義務化の対象となるのは、介護施設や障害福祉サービス事業者などです。
感染症や自然災害などが起こった場合でも、最小限に被害を抑えつつ、サービスを継続する手順書を整備することが最低条件となっています。
福祉事業者のBCP策定における課題として、災害時の人命保護とサービス継続を両立させることが挙げられます。
現場の人手不足が深刻する中で、限られたリソースにおいて利用者の生命を守り抜かなければなりません。
たとえば、感染症でスタッフが欠勤した際の応援体制や、ゾーニングの設定、防護服の備蓄や着脱訓練などもBCP策定において必要です。

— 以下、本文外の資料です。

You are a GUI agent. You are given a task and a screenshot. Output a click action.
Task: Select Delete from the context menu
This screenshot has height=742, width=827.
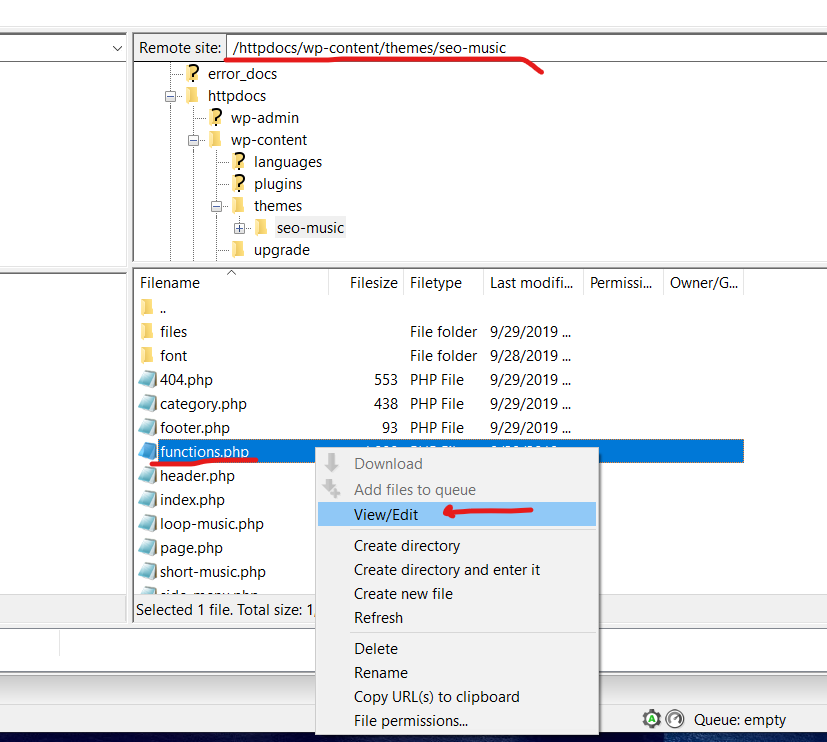tap(376, 649)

遠隔診療やオンライン面会システムの導入なども、BCP対策の一環として定着しています。
また、地震・豪雨・水害などの自然災害による大規模停電を想定して、非常用電源を確保することや、利用者の移送手段を確保することも大切です。
福祉事業者のBCP策定においては、実効性を高めるためのシミュレーションと地域連携が求められます。
年に数回、定期的な研修を実施することと、シミュレーション訓練を行うことは強く求められています。
また、一拠点で対応することには限界があるため、自治体や近隣の福祉施設、他業種との地域間連携が策定したBCPの質を左右します。
相互扶助のネットワーク作りが、事業経営の戦略において不可欠といえるでしょう。
福祉事業所の職員のQOLを守ることは欠かせません。
BCP策定においては、被災した職員の安全確保や、家族の安否確認体制も含みます。
安心して業務を行えるように、災害後の職員のメンタルヘルスケアなどもBCP計画に盛り込むことが必要です。